THE EXERCISE:
Copy every line of the material below that contains the word "screenshot". Case counts, so only lines with that exact capitalization qualify.
--- START OF EXTRACTED ENTRIES ---
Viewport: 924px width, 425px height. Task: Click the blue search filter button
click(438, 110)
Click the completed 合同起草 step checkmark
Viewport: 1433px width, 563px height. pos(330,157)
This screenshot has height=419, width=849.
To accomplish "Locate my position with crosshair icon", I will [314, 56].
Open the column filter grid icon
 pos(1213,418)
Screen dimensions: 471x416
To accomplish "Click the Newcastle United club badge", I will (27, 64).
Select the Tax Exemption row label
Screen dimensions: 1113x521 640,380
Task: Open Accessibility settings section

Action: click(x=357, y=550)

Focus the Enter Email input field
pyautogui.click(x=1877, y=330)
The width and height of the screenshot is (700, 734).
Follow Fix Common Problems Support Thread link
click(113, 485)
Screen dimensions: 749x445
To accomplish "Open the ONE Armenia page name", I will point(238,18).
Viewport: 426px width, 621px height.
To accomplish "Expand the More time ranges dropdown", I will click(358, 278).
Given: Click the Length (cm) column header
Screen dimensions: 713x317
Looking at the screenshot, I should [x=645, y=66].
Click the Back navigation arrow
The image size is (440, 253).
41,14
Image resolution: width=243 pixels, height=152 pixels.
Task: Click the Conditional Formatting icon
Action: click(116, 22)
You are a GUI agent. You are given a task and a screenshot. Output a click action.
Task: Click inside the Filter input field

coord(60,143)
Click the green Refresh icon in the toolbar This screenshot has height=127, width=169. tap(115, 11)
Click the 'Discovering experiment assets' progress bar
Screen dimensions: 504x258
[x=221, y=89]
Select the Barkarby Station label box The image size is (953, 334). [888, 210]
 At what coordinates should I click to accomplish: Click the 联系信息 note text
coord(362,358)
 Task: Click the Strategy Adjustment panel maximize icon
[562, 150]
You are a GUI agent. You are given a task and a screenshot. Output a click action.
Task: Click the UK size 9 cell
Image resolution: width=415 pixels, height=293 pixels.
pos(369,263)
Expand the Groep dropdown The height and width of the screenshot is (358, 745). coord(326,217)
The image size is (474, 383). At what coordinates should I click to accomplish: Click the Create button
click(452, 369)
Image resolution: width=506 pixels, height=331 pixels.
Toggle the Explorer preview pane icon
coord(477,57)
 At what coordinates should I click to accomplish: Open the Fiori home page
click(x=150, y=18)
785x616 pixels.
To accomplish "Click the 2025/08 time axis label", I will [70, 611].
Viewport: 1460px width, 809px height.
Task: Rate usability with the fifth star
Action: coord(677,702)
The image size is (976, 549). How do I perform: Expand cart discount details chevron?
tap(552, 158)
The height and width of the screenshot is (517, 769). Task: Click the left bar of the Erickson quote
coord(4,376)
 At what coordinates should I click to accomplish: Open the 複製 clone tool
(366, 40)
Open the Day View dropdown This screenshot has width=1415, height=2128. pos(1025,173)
--- END OF EXTRACTED ENTRIES ---
CORRECT ANSWER:
This screenshot has height=419, width=849.
The width and height of the screenshot is (700, 734).
Looking at the screenshot, I should [x=645, y=66].
You are a GUI agent. You are given a task and a screenshot. Output a click action.
Click the green Refresh icon in the toolbar This screenshot has height=127, width=169. tap(115, 11)
You are a GUI agent. You are given a task and a screenshot. Output a click action.
Expand the Groep dropdown The height and width of the screenshot is (358, 745). coord(326,217)
The height and width of the screenshot is (517, 769). Task: Click the left bar of the Erickson quote
Open the Day View dropdown This screenshot has width=1415, height=2128. pos(1025,173)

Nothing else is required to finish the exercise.